Recently I came across a situation where I needed to convert a .vmdk (VMware 6) disk image to a .vdi (VirtualBox) image.
I tried the method in http://thedarkmaster.wordpress.com/2007/03/12/vmware-virtual-machine-to-virtual-box-conversion-how-to/ but it didn’t seem to work for me. The vdi image was not bootable. The VirtualBox VM gave a fatal error saying that no bootable media were found.
The following is another workaround which needs only a linux installation / live cd and VirtualBox.
- Create a new VirtualMachine in VirtualBox, and use an existing linux vdi image or put in a live linux cd in to your physical cdrom drive and set the VM to use the physical cdrom drive.
- Create a “New” dynamically expanding vdi image (Use the File->Virtual Disk Manager in Virual Box to do this).
- In your virtual machine add this newly created image as a hard disk drive. (primary slave)
- Go back to the Virtual Disk Manager and “Add” a new disk image, select your vmdk image as the image file.
- Add this image to your VM as a hard disk drive (secondary slave).
- Boot the VM
- Open a terminal and try to mount the secondary slave.
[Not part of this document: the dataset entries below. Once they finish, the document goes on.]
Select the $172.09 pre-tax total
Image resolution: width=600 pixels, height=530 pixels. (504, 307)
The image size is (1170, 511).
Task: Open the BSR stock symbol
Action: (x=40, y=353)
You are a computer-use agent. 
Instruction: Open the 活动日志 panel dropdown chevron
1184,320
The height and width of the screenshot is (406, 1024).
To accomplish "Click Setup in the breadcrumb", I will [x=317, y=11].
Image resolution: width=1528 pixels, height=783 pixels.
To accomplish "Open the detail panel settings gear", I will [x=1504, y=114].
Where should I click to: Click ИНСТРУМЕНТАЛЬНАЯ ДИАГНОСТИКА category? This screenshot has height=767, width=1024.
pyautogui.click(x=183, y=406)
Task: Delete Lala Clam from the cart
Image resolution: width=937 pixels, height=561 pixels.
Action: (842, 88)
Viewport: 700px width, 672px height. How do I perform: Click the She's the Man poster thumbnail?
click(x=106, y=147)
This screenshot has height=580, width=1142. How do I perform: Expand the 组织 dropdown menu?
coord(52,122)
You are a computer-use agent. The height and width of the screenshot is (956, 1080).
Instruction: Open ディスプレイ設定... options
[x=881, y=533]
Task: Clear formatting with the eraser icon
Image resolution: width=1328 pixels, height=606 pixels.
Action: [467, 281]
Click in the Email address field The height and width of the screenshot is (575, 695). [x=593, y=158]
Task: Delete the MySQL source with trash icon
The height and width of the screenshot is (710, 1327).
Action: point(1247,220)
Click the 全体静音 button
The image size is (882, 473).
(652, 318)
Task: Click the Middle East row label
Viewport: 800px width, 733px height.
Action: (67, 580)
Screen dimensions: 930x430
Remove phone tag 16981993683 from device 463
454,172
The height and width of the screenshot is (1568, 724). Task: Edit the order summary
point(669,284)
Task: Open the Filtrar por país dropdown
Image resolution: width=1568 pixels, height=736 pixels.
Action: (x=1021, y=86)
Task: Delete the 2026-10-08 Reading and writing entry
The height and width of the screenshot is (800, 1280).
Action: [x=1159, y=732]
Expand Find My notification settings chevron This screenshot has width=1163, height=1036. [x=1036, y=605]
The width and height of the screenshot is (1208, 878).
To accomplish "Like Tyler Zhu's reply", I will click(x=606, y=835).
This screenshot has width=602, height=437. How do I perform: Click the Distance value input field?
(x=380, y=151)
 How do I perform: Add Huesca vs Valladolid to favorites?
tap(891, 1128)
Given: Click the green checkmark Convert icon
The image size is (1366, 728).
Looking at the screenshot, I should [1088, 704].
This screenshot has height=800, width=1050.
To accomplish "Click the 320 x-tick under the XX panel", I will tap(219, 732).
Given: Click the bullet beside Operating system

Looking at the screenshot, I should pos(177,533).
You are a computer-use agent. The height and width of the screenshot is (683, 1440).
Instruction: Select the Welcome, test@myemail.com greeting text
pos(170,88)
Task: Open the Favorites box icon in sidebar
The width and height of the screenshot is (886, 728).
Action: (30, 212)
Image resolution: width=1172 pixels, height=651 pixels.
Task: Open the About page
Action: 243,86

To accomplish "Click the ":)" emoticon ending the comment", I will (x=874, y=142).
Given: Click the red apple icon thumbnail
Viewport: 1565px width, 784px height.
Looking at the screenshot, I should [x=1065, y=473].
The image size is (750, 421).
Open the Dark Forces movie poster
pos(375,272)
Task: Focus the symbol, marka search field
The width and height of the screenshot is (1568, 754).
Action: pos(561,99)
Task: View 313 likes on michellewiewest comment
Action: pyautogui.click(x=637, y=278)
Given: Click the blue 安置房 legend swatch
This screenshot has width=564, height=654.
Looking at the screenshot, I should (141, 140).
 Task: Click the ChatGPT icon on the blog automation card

In my case it was /dev/sdc2. If it mounts without any errors you are good to proceed.
- Dump the secondary slave to the primary slave using dd
- Turn off the VM.
- Remove all the hard disk drives from the VM leaving only the newly created vdi (mounted as primary slave)
- Make it the primary master
- Boot the VM
- If every thing went ok then the vm should boot fine with the new vdi image, and would be identical to the vmware virtual machine using the vmdk image.
#mkdir /mnt/disk #mount -t ntfs /dev/sdc2 /mnt/disk
# dd if=/dev/sdc of=/dev/sdb
This would take some time (for me it took around an hour to dump a 9GB image)
Note
If your vdi image has a Windows OS then you would need to take a look at http://www.virtualbox.org/wiki/Migrate_Windows.
Further you may need to enable IO-APIC in the virtual image.
Excellent, thanks a lot for this! That’s excatly what I was looking for.
PS: I believe, in 1. you meant ‘VirtualBox’ instead of ‘VMware’.